Output the lines of the items from the line containing "Where should I click to: Click info" through the line containing "click(591, 576)", inclusive, as a JSON list of strings with one string per line, leaving out blank lines. Include no other lines.

◆ Data for this exercise ◆
....................
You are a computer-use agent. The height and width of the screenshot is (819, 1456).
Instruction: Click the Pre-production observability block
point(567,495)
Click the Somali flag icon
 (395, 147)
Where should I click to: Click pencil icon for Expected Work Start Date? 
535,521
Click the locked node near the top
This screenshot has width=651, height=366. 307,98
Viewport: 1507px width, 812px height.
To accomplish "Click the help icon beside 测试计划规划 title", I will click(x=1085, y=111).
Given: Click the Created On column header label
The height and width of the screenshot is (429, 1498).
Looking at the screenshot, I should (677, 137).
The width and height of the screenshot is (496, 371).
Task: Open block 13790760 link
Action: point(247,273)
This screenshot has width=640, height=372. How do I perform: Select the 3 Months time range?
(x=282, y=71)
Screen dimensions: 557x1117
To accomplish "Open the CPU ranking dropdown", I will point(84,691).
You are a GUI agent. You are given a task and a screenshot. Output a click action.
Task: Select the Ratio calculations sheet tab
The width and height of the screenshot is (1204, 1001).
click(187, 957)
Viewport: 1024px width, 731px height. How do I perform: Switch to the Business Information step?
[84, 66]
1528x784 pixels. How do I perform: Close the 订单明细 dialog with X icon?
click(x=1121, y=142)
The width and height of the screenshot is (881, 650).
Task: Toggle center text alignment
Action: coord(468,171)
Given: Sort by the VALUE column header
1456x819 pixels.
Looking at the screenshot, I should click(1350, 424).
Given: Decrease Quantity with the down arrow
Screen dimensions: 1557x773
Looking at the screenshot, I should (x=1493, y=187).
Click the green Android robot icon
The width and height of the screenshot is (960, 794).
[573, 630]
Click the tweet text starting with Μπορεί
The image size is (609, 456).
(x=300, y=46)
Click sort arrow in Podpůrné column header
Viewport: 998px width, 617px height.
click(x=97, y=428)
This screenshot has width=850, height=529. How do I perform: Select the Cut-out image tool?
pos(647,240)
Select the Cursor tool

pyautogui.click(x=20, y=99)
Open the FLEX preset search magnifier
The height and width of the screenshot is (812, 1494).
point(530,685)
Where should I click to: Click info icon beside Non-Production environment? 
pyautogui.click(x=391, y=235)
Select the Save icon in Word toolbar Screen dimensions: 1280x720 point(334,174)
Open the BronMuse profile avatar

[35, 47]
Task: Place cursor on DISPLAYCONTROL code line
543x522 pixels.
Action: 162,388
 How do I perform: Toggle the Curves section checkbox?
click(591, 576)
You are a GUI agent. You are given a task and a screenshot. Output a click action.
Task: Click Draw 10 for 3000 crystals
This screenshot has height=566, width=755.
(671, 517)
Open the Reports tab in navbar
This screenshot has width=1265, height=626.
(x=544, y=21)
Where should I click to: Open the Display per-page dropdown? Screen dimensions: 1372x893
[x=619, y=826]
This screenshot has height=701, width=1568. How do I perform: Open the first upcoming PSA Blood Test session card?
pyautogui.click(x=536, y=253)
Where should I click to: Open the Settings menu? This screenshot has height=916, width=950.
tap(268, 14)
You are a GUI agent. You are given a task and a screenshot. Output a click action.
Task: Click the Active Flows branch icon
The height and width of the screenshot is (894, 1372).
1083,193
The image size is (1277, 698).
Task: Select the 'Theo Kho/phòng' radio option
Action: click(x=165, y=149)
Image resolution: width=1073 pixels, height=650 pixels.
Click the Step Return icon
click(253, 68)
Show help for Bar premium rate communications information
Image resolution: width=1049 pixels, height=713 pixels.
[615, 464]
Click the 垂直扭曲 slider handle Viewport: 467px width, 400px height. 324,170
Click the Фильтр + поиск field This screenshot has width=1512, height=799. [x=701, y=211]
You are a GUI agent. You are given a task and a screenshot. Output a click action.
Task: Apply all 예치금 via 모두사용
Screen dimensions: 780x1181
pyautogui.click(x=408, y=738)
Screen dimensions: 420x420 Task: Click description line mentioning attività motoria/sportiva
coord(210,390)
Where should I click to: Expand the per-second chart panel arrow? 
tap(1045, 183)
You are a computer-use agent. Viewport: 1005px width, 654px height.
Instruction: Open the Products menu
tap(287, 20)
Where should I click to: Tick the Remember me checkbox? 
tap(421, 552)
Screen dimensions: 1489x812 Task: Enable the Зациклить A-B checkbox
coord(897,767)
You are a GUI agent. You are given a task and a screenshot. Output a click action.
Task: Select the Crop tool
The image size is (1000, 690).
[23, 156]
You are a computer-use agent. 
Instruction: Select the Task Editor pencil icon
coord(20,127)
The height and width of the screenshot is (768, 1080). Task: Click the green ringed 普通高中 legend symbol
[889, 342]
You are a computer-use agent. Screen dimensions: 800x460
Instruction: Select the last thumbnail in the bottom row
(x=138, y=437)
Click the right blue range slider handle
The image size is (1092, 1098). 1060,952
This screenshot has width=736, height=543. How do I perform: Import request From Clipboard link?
....................
◆ Completed exercise ◆
[
  "Where should I click to: Click info icon beside Non-Production environment? ",
  "pyautogui.click(x=391, y=235)",
  "Select the Save icon in Word toolbar Screen dimensions: 1280x720 point(334,174)",
  "Open the BronMuse profile avatar",
  "[35, 47]",
  "Task: Place cursor on DISPLAYCONTROL code line",
  "543x522 pixels.",
  "Action: 162,388",
  " How do I perform: Toggle the Curves section checkbox?",
  "click(591, 576)"
]